Public support for one side over the other can also have negative unintended consequences. US negotiators public criticism of the Palestinian side at last summers Camp David talks were intended to provide domestic political support for the Israeli prime minister. Instead, it allowed right wing extremists in Israel opposed to peace all together to challenge the Israeli prime minister for having offered too many concessions. US inability to see past Israel’s own narrow perceptions of the conflict have further delayed concluding a just and lasting peace.
US/Israeli Domestic Political Concerns Overrode the Goal of a Lasting Peace
Palestinians obviously have every interest in concluding a comprehensive, just and lasting peace with Israelis as soon as possible. The original Oslo Accords had mandated that the peace talks be concluded three years ago with a Palestinian state and an Israeli state living in freedom, security, and equality side by side. Yet, as Israel attempted to colonize as much of the West Bank and Gaza as possible before beginning final status talks, the Palestinians were compelled to focus on Interim issues in negotiations, rather than addressing the key permanent status issues.
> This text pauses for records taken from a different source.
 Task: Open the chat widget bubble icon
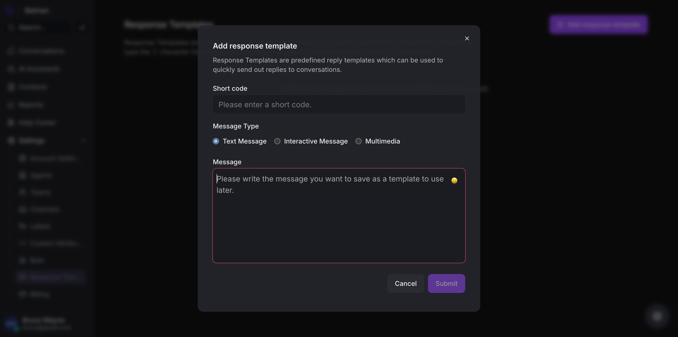657,316
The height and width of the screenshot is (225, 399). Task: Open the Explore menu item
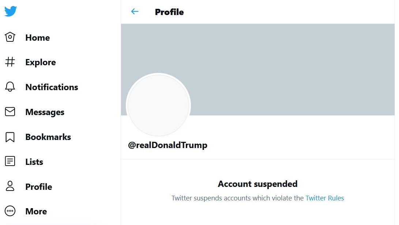point(40,62)
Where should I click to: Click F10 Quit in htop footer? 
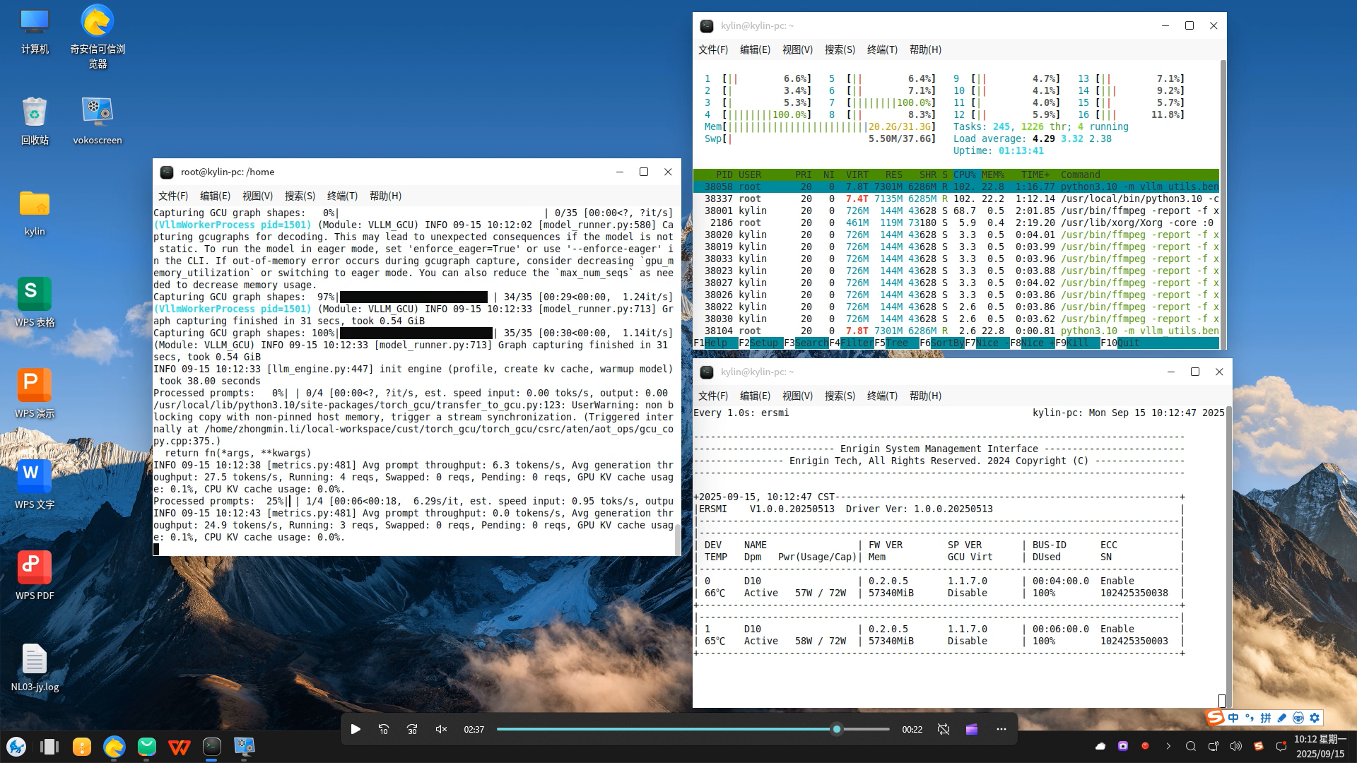pyautogui.click(x=1120, y=343)
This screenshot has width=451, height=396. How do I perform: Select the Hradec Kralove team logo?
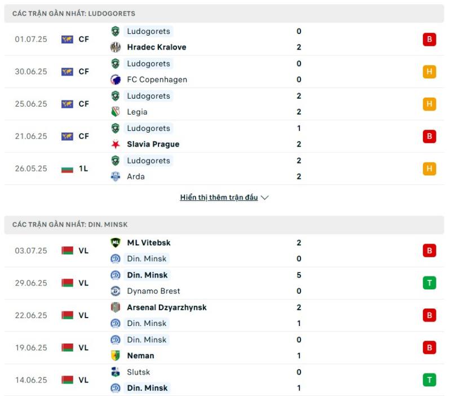coord(116,47)
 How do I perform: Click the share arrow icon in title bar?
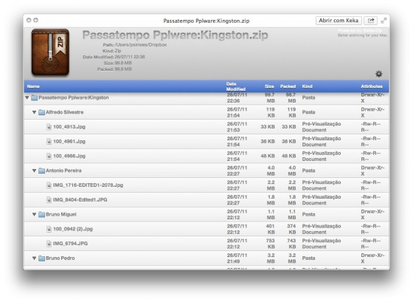(370, 21)
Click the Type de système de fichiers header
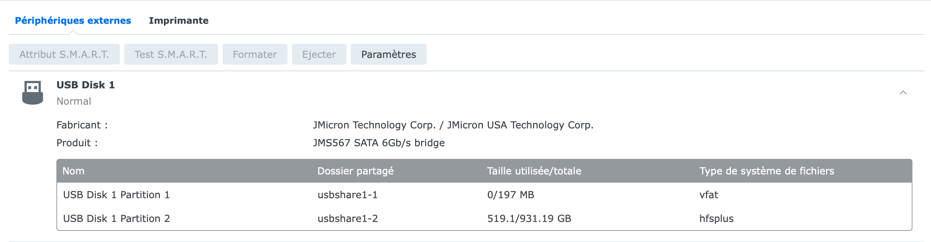Image resolution: width=931 pixels, height=242 pixels. 766,171
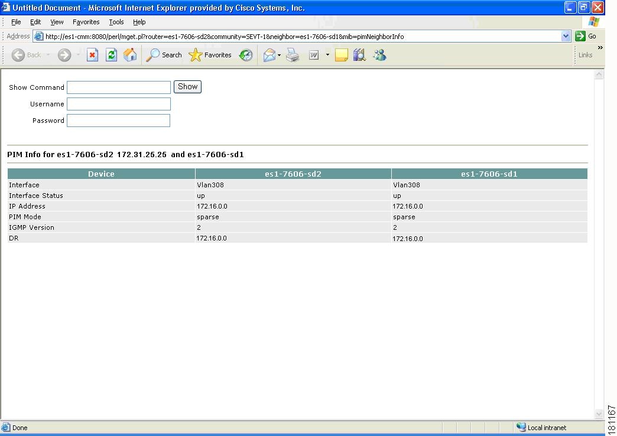Screen dimensions: 617x436
Task: Print the PIM Info page
Action: 292,54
Once mandated by domestic political considerations in Israel and the United States, Palestinians have been placed under tremendous, and sometimes unconscionable, pressure to sign weak and vague agreements that could be used by political leaders to show progress to their constituencies. Rather than place a matter of such great existential importance to both Palestinians and Israelis above the fray of domestic politics, the timetable for reaching agreements has been based on immediate domestic concerns even when the necessary background work on substantive issues has not been done. A comprehensive peace agreement between Palestinians and Israelis must not only be considered a valuable photo opportunity, but a matter of great strategic importance for all the states of the region as well as for those states that believe they have interests in the Middle East. It has been obvious, especially over the course of the last year, that the importance of a just and lasting peace has been overshadowed by the need for yet another temporary or interim agreement that would provide only short-term political gain to some of those involved - at the risk of creating tremendous problems for the long-term stability of the area.
Conclusion
US policy has not been static over the last decades. It was the United States that helped force Israeli, British, and French occupation troops from Egypt in 1956. President Jimmy Carter has strongly advocated Palestinian rights, even during the Camp David talks between Egypt and Israel, and repeatedly emphasized the illegality of Israel’s settlement policy. President George Bush used the position of the United States as a global leader to force Israel to sit with Palestinians in negotiations for the first time and also expended tremendous political capital to keep US aid to Israel from being used to promote settlement building. There is much the United States can contribute to encouraging justice, peace, and stability in the Middle East, but only if it can learn from the mistakes and failures of the last seven years. There remains much at stake, and for every day that the Israeli occupation continues and settlements continue to expand, peace becomes that much harder to achieve.